If data processing takes place on network equipment or data aggregators located on the local network itself, this is "Thin Edge" technology. Here we are talking about physical distances of 1 to 100 metres, and processing is done by lower-powered Edge Nodes with 1GHz and no more than 8GB of RAM, which in many cases also act as data concentrators, IoT gateways, or even intelligent industrial automation equipment.
Thin edge implementations are typically much lighter than thick edge in terms of physical size, product cost, power requirements, and the complexity of the installation. They also work using minimal resources on small, lightweight computing devices, such as modern network routers, set-top boxes or display units.
Until now, thin edge devices could perform less intensive analysis on a single or small number of connected assets, but they did so semi-autonomously. For example, on detecting a problem, the device would "call for help", alerting online platforms to vibration or moisture measurements, outside locally manageable thresholds.
More recently, however, we have seen a clear tendency towards the integration of more intelligence into smaller devices - thanks to platforms such as Barbara - capable of enabling AI applications on these devices as well.

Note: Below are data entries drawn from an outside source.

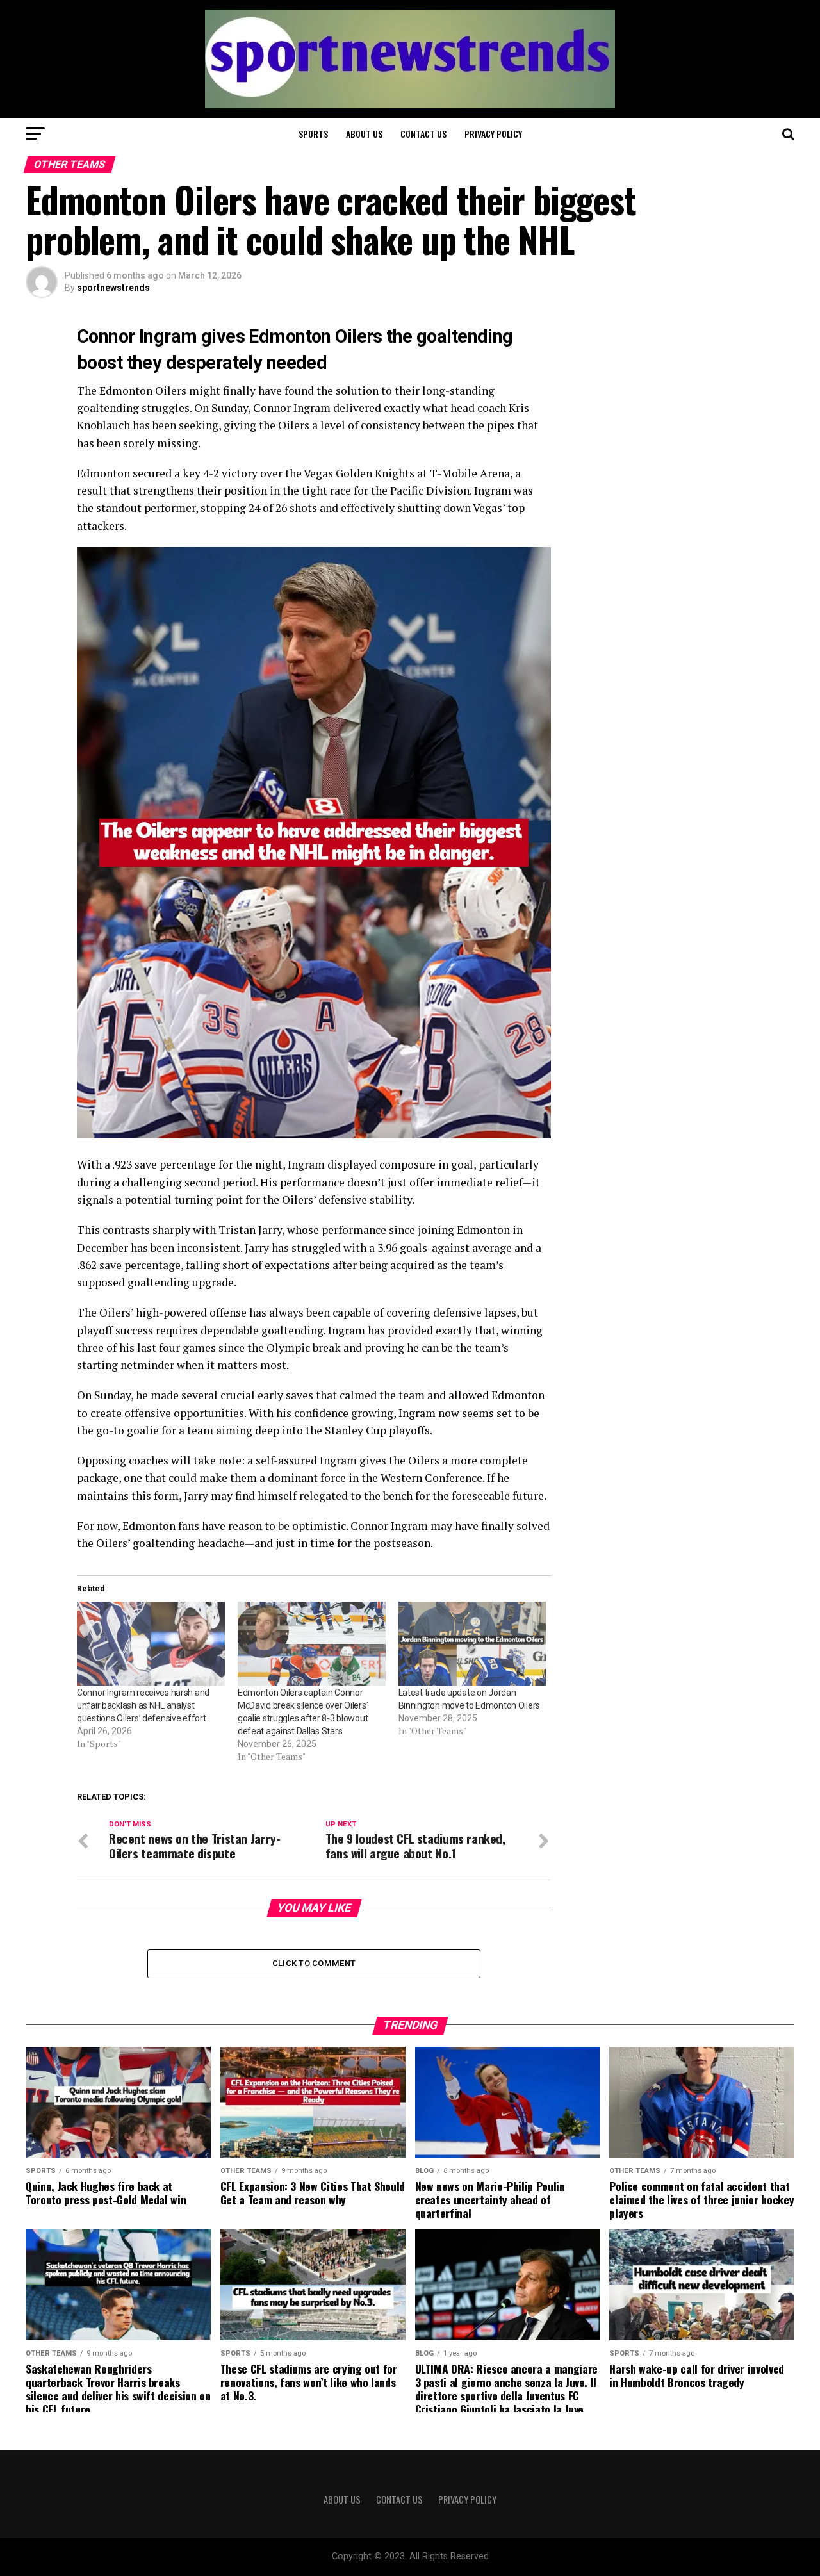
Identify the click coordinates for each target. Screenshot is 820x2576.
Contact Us (423, 133)
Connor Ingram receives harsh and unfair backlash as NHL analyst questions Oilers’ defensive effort (143, 1705)
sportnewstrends (113, 288)
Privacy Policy (493, 133)
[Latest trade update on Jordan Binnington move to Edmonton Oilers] (472, 1644)
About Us (364, 133)
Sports (313, 133)
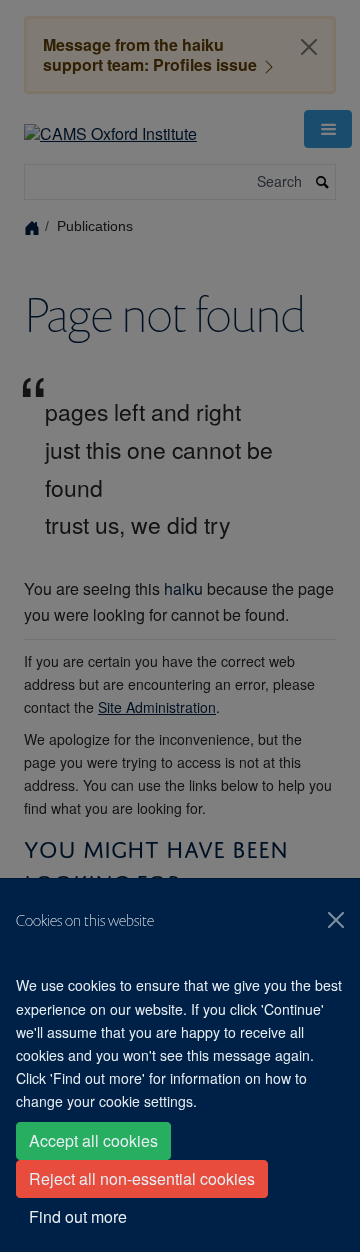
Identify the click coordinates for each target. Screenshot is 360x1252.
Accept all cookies (93, 1140)
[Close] (336, 920)
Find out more (78, 1216)
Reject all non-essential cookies (142, 1178)
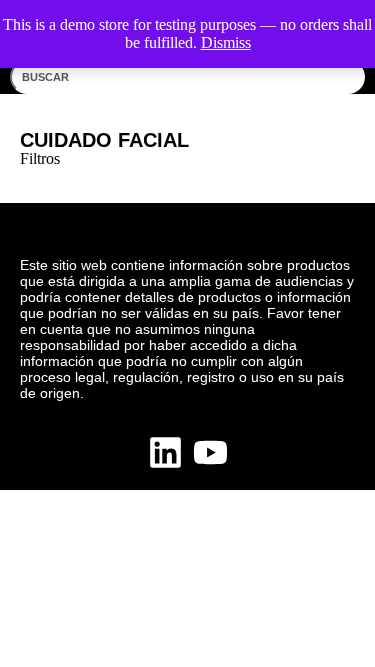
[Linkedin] (165, 452)
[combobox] (187, 77)
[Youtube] (210, 452)
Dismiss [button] (226, 42)
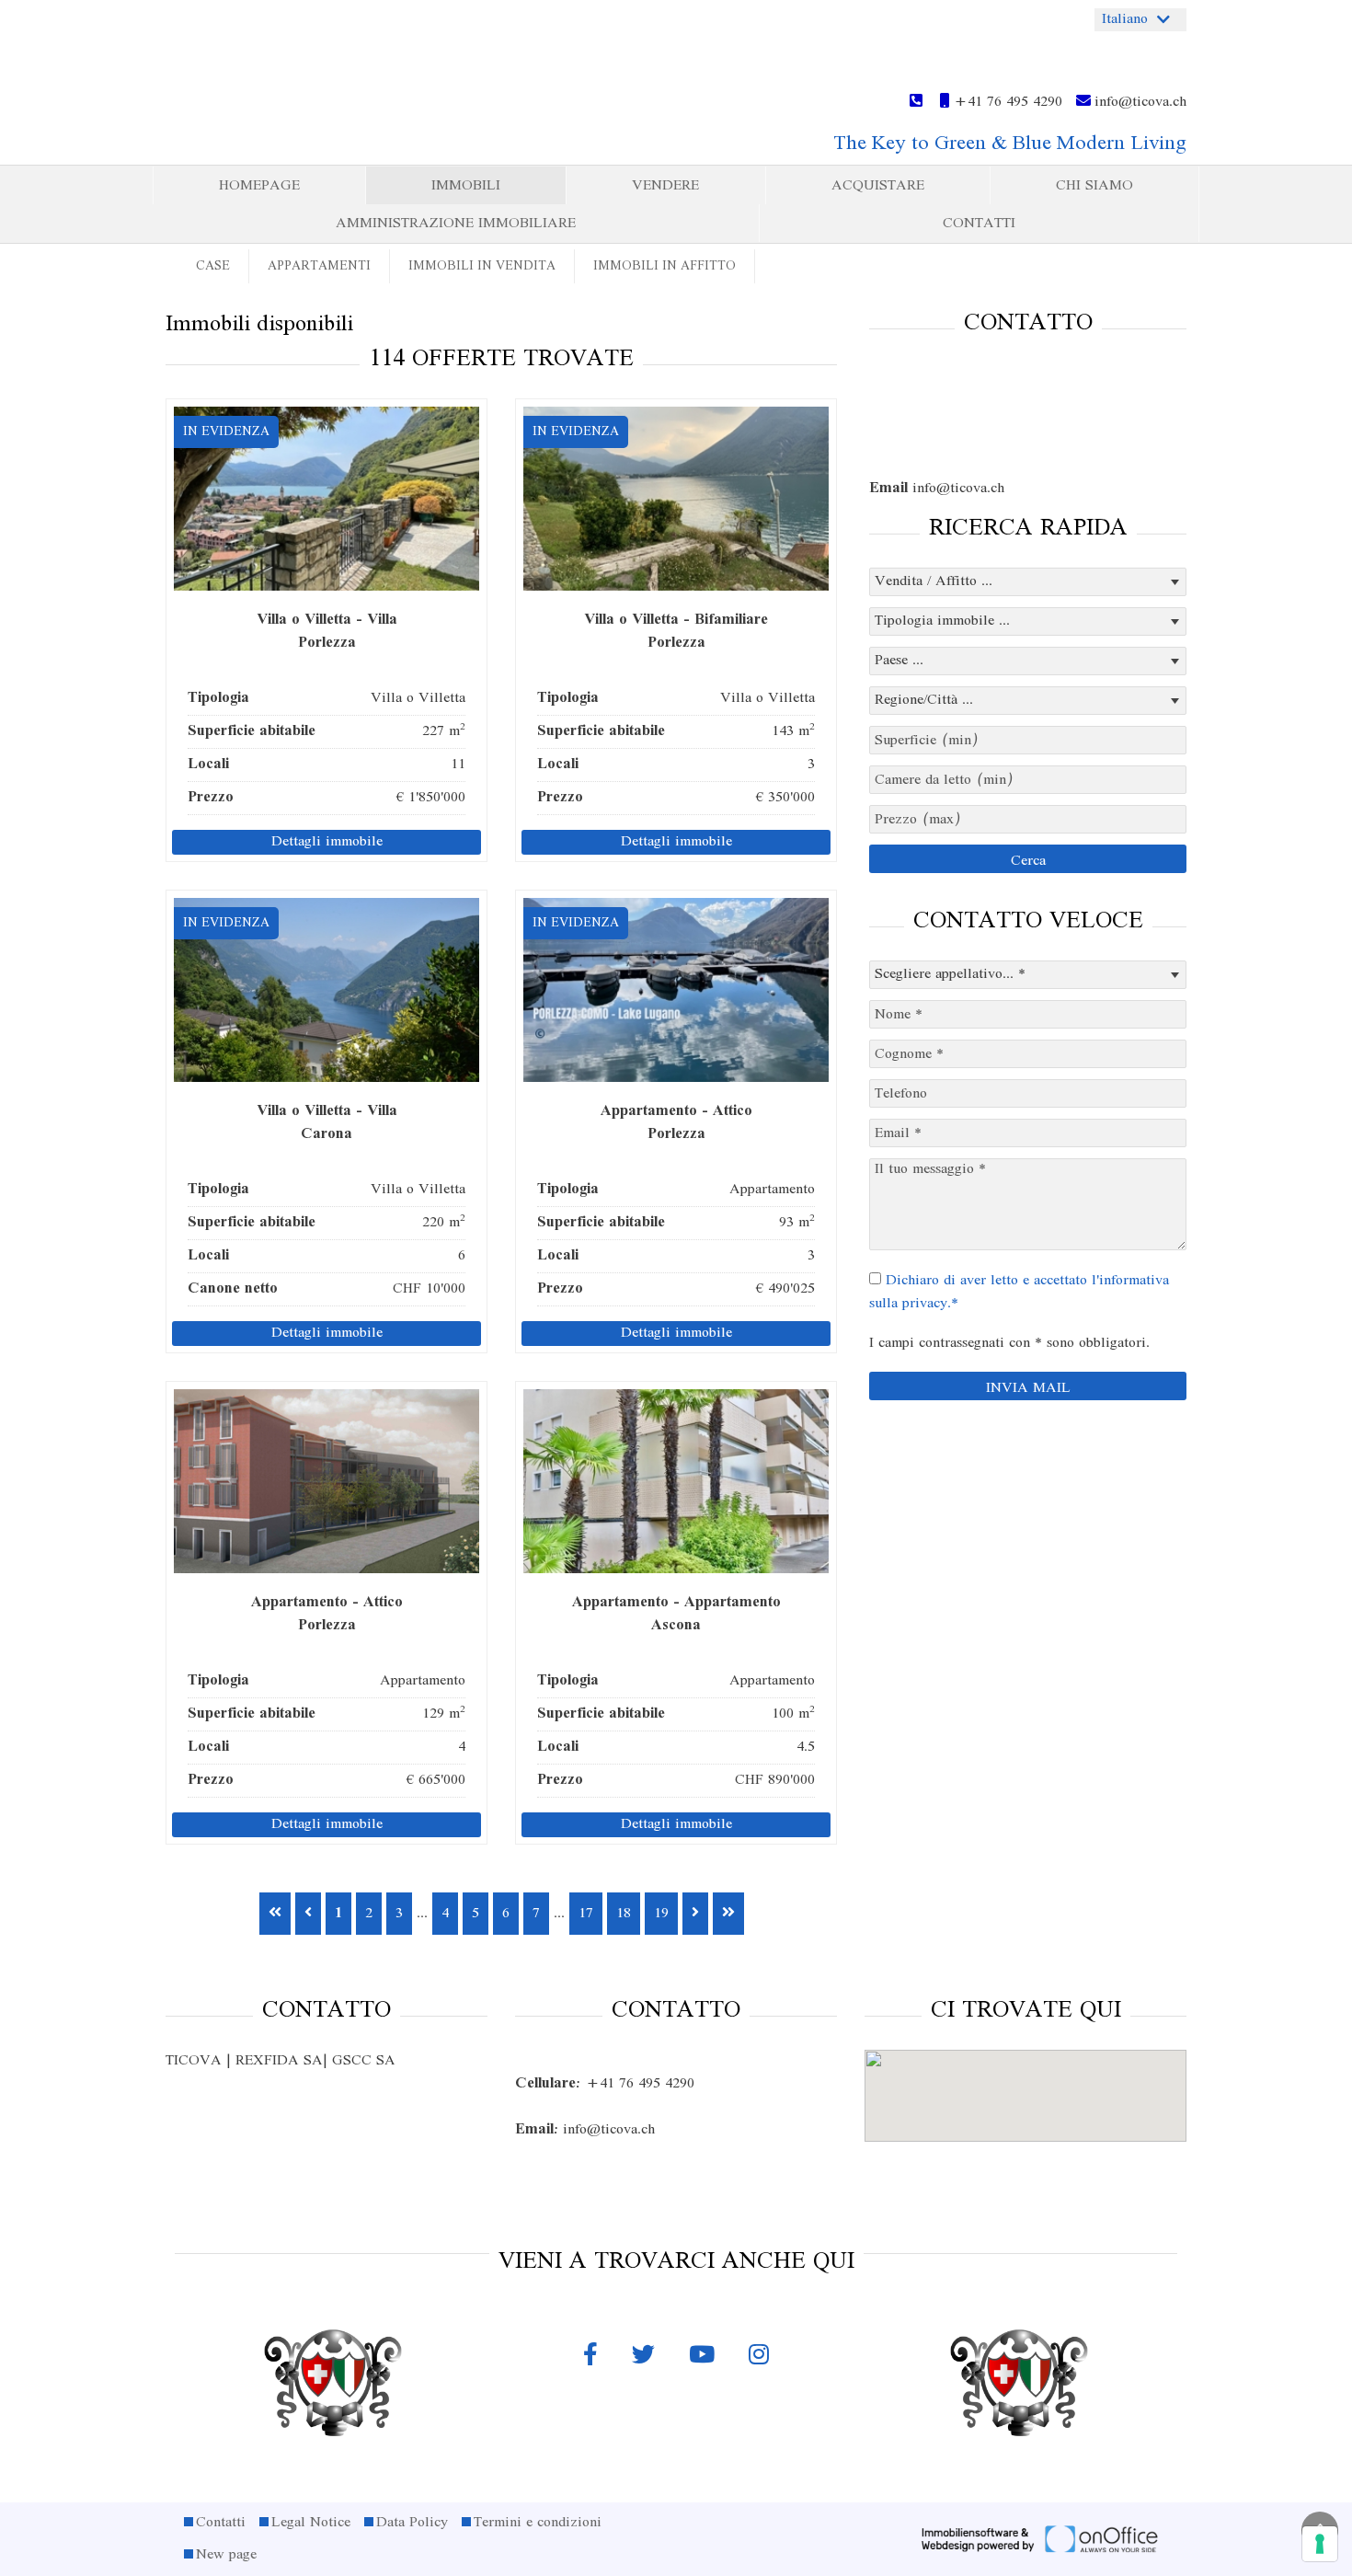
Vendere (665, 185)
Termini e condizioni (538, 2522)
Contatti (979, 223)
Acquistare (877, 185)
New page (226, 2554)
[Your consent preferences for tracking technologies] (1319, 2543)
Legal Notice (310, 2522)
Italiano (1125, 19)
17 (586, 1913)
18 (623, 1913)
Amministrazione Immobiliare (456, 223)
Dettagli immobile (327, 842)
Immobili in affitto (664, 266)
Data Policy (412, 2522)
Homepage (259, 185)
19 (661, 1913)
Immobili (465, 185)
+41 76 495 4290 (1005, 102)
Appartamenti (319, 266)
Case (213, 266)
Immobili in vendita (482, 266)
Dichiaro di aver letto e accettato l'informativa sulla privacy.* (1019, 1292)
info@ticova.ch (1138, 102)
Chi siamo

Lightweight, low-power perimeter devices for harsh, low-connectivity work environments are the key to automating and improving processes and enabling new business ventures.
In many industries, such as IoT, these devices are located far away from where data is processed. This means that the data received tends to be delayed and patchy. In some high-impact or high-cost service industries this wait is critical.
What is the optimum solution? Thin Edge Computing that supports real-time usage data processing: analysing data closer to the source, reducing latency and saving on the cost of moving and storing data in the cloud.
Industries need to be able to extract even more value from their products through increased uptime, additional operational intelligence and an improved user experience. The sector now sees the edge as a perfect means of achieving this.
Yet Edge Computing is highly nuanced and the different types coexist to provide actionable intelligence on remote assets: individual or groups of co-located assets, as needed.
While an increasing number of IoT use cases demand a greater degree of edge processing, solutions at the edge are still grappling with the challenges of secure connectivity and application management. This is where Barbara can help: our secure-by-design platform for Edge Nodes makes it possible to deploy, manage and configure edge applications centrally with a single click.
The model is changing. We are moving from intelligence residing in the industrial equipment – the hardware - to intelligence residing in the software. Edge Computing is following a clear trend in industrial digitisation to generate intelligence in distributed elements, and that is why specialised providers such as Barbara are essential.